We built Akiko over weeks. The assumption that "high variance = exciting" was never tested. It felt true in the design doc. It felt true in internal playtests where we, the designers, understood the system's intentions. It didn't feel true to a player encountering it for the first time with no context, weighing rare items against an opaque reward.
The fix took two hours once we had the data. The data took two weeks to start flowing meaningfully after we added tracking.
Add tracking earlier than you think you need it. The implementation cost is almost nothing.

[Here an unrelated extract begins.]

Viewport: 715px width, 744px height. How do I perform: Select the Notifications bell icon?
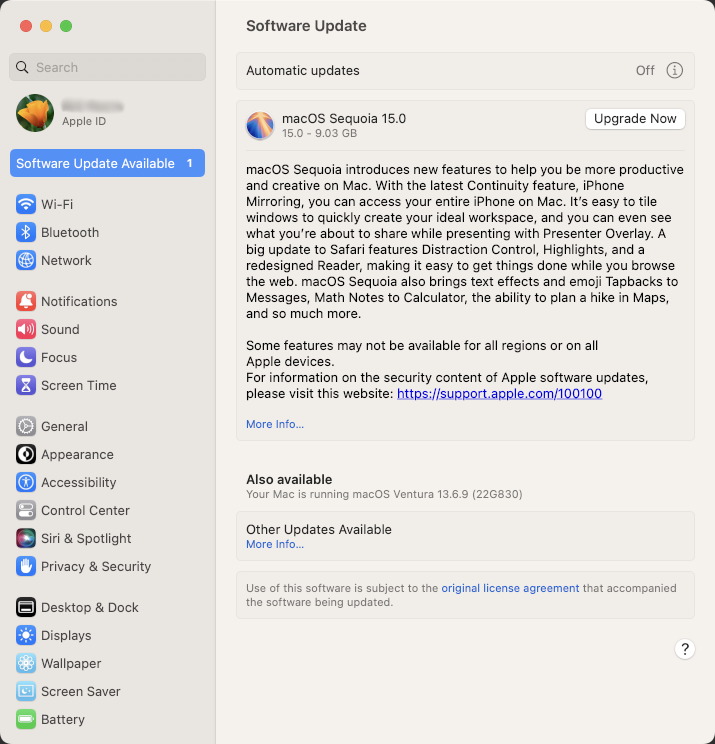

The data you'll want to have, retroactively, when a feature underperforms — that you can't recover.
What Our Dashboard Tells Us Weekly
Beyond the Akiko example, here's the stuff we look at every Monday:
Activity heatmap shows us peak hours per region, which informs when we schedule maintenance and when we time major game events. Early on, we were scheduling things at times convenient for us (CET evenings) and wondering why North American engagement was low.
Top collected items tells us which parts of the economy are healthy. If one item dominates the collection chart for three weeks, that's a balance flag. It means players have optimized toward it in a way we probably didn't intend.

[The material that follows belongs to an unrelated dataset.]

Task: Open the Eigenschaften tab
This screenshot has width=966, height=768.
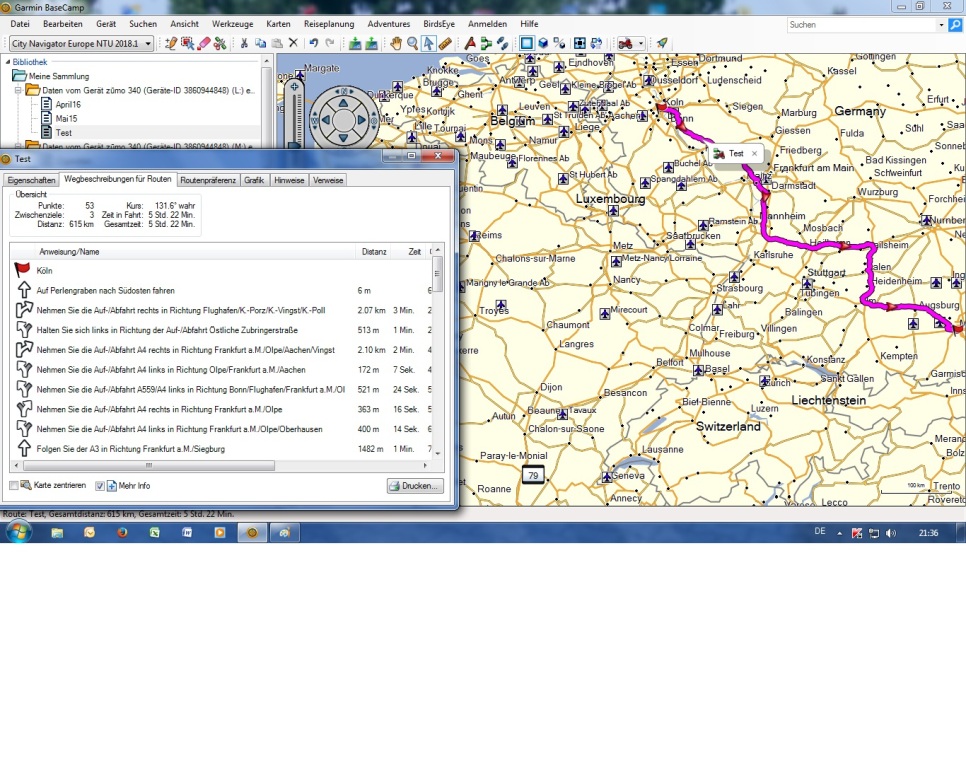Action: (x=31, y=180)
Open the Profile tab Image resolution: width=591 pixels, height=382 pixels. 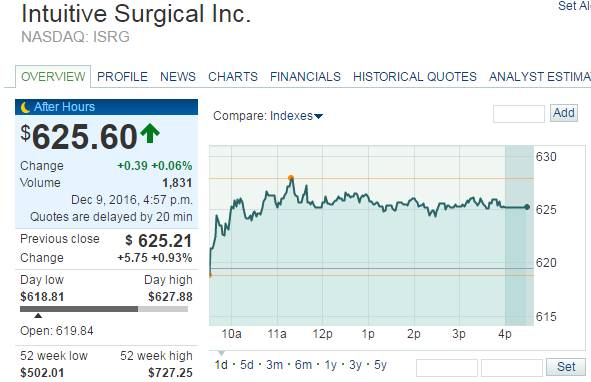(122, 77)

Session length distribution shows us where sessions end. A spike at minute 4 usually means a specific screen is confusing or frustrating. We've found two UX bugs this way that never surfaced in bug reports — players just silently left.
Retention cohorts is the north star. Everything else is a leading indicator; this is the outcome. When a change we make shows up positively in D7 retention two weeks later, we know it worked.
None of this required a data engineering team or a six-figure analytics contract. ClickHouse, Grafana, and 30 seconds per event to add tracking. The hard part isn't the tooling. It's building the habit of looking.
Stack Summary
For anyone setting this up from scratch:
| Component | Tool | Monthly cost |
|---|---|---|
| Event store | ClickHouse (self-hosted on Fly) | ~$30 |
| Dashboards | Grafana (self-hosted or Cloud free tier) | $0 |
| Tracking SDK | Custom fire-and-forget (50 lines of Go) | $0 |
| Total | ~$30/month |
The only cost is ClickHouse compute. At our current event volume (~2M events/day), a single small instance is fine. ClickHouse is fast enough that you'll hit budget limits before you hit performance limits.
Start simple. Track the five or six events that actually matter for your core loop. Add more as you have questions the current data can't answer. You'll know what you need once you're looking at the dashboard and frustrated by what's missing.
That frustration is how we found Akiko.